→ Data records:
····················

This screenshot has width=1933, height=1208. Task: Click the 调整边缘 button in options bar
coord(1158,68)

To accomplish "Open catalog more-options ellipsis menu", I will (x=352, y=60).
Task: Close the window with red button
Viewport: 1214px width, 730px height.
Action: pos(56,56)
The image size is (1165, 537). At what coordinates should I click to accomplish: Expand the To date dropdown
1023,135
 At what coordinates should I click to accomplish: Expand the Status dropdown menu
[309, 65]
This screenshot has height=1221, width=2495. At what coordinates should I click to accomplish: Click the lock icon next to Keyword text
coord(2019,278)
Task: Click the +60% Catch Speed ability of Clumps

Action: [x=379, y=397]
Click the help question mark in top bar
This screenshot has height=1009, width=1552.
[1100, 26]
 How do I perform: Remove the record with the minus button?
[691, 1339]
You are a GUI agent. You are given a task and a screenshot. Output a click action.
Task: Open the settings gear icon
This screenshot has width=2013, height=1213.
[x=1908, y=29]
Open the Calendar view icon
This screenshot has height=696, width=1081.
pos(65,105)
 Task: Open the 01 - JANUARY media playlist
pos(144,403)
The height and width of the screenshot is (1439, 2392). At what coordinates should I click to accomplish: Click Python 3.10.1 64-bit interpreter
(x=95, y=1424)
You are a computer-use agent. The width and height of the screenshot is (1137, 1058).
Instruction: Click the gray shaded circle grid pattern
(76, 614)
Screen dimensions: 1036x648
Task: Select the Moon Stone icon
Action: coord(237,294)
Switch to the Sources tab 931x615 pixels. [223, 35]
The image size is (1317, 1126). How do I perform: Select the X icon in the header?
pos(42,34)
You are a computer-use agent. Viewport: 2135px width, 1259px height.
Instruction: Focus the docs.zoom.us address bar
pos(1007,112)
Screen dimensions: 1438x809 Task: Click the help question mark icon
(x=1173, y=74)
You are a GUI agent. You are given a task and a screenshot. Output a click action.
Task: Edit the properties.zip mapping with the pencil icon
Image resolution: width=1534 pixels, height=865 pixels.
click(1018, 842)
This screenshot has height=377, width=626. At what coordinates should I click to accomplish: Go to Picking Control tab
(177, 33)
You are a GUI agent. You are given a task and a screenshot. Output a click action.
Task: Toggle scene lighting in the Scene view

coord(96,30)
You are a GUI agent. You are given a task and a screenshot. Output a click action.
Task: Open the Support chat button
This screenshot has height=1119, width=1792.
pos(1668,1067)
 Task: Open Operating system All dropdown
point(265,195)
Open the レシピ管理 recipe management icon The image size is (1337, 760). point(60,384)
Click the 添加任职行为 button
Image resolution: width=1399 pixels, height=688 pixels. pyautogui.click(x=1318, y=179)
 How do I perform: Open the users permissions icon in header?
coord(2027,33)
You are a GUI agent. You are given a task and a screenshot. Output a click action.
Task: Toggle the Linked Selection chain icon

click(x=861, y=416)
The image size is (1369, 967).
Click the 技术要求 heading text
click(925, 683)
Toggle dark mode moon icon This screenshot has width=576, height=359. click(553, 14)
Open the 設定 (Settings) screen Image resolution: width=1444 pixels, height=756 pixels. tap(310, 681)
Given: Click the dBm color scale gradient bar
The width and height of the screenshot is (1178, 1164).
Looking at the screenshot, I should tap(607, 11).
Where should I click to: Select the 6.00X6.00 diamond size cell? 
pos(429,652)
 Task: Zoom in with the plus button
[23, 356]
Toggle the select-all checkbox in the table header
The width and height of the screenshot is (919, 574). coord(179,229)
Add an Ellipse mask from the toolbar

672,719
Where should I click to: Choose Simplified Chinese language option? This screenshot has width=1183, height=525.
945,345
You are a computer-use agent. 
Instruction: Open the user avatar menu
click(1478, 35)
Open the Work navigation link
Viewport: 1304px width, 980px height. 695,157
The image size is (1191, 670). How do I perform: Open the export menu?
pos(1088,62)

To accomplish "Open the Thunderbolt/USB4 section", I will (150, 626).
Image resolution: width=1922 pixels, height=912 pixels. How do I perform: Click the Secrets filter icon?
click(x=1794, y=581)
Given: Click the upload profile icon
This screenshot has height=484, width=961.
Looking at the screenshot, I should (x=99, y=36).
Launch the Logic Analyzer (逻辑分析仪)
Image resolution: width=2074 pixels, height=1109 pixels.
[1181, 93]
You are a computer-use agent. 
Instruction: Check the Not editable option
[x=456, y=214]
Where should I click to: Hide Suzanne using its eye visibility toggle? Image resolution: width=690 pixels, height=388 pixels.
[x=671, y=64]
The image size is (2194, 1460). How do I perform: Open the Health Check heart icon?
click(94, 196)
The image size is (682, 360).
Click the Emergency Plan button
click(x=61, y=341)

····················

Repeat the data word for word.

→ Answer section:
This screenshot has width=1933, height=1208. Task: Click the 调整边缘 button in options bar
coord(1158,68)

To accomplish "Open catalog more-options ellipsis menu", I will (x=352, y=60).
Task: Close the window with red button
Viewport: 1214px width, 730px height.
Action: pos(56,56)
The image size is (1165, 537). At what coordinates should I click to accomplish: Expand the To date dropdown
1023,135
 At what coordinates should I click to accomplish: Expand the Status dropdown menu
[309, 65]
This screenshot has height=1221, width=2495. At what coordinates should I click to accomplish: Click the lock icon next to Keyword text
coord(2019,278)
Task: Click the +60% Catch Speed ability of Clumps

Action: [x=379, y=397]
Click the help question mark in top bar
This screenshot has height=1009, width=1552.
[1100, 26]
 How do I perform: Remove the record with the minus button?
[691, 1339]
You are a GUI agent. You are given a task and a screenshot. Output a click action.
Task: Open the settings gear icon
This screenshot has width=2013, height=1213.
[x=1908, y=29]
Open the Calendar view icon
This screenshot has height=696, width=1081.
pos(65,105)
 Task: Open the 01 - JANUARY media playlist
pos(144,403)
The height and width of the screenshot is (1439, 2392). At what coordinates should I click to accomplish: Click Python 3.10.1 64-bit interpreter
(x=95, y=1424)
You are a computer-use agent. The width and height of the screenshot is (1137, 1058).
Instruction: Click the gray shaded circle grid pattern
(76, 614)
Screen dimensions: 1036x648
Task: Select the Moon Stone icon
Action: coord(237,294)
Switch to the Sources tab 931x615 pixels. [223, 35]
The image size is (1317, 1126). How do I perform: Select the X icon in the header?
pos(42,34)
You are a computer-use agent. Viewport: 2135px width, 1259px height.
Instruction: Focus the docs.zoom.us address bar
pos(1007,112)
Screen dimensions: 1438x809 Task: Click the help question mark icon
(x=1173, y=74)
You are a GUI agent. You are given a task and a screenshot. Output a click action.
Task: Edit the properties.zip mapping with the pencil icon
Image resolution: width=1534 pixels, height=865 pixels.
click(1018, 842)
This screenshot has height=377, width=626. At what coordinates should I click to accomplish: Go to Picking Control tab
(177, 33)
You are a GUI agent. You are given a task and a screenshot. Output a click action.
Task: Toggle scene lighting in the Scene view

coord(96,30)
You are a GUI agent. You are given a task and a screenshot. Output a click action.
Task: Open the Support chat button
This screenshot has height=1119, width=1792.
pos(1668,1067)
 Task: Open Operating system All dropdown
point(265,195)
Open the レシピ管理 recipe management icon The image size is (1337, 760). point(60,384)
Click the 添加任职行为 button
Image resolution: width=1399 pixels, height=688 pixels. pyautogui.click(x=1318, y=179)
 How do I perform: Open the users permissions icon in header?
coord(2027,33)
You are a GUI agent. You are given a task and a screenshot. Output a click action.
Task: Toggle the Linked Selection chain icon

click(x=861, y=416)
The image size is (1369, 967).
Click the 技术要求 heading text
click(925, 683)
Toggle dark mode moon icon This screenshot has width=576, height=359. click(553, 14)
Open the 設定 (Settings) screen Image resolution: width=1444 pixels, height=756 pixels. tap(310, 681)
Given: Click the dBm color scale gradient bar
The width and height of the screenshot is (1178, 1164).
Looking at the screenshot, I should tap(607, 11).
Where should I click to: Select the 6.00X6.00 diamond size cell? 
pos(429,652)
 Task: Zoom in with the plus button
[23, 356]
Toggle the select-all checkbox in the table header
The width and height of the screenshot is (919, 574). coord(179,229)
Add an Ellipse mask from the toolbar

672,719
Where should I click to: Choose Simplified Chinese language option? This screenshot has width=1183, height=525.
945,345
You are a computer-use agent. 
Instruction: Open the user avatar menu
click(1478, 35)
Open the Work navigation link
Viewport: 1304px width, 980px height. 695,157
The image size is (1191, 670). How do I perform: Open the export menu?
pos(1088,62)

To accomplish "Open the Thunderbolt/USB4 section", I will (150, 626).
Image resolution: width=1922 pixels, height=912 pixels. How do I perform: Click the Secrets filter icon?
click(x=1794, y=581)
Given: Click the upload profile icon
This screenshot has height=484, width=961.
Looking at the screenshot, I should (x=99, y=36).
Launch the Logic Analyzer (逻辑分析仪)
Image resolution: width=2074 pixels, height=1109 pixels.
[1181, 93]
You are a computer-use agent. 
Instruction: Check the Not editable option
[x=456, y=214]
Where should I click to: Hide Suzanne using its eye visibility toggle? Image resolution: width=690 pixels, height=388 pixels.
[x=671, y=64]
The image size is (2194, 1460). How do I perform: Open the Health Check heart icon?
click(94, 196)
The image size is (682, 360).
Click the Emergency Plan button
click(x=61, y=341)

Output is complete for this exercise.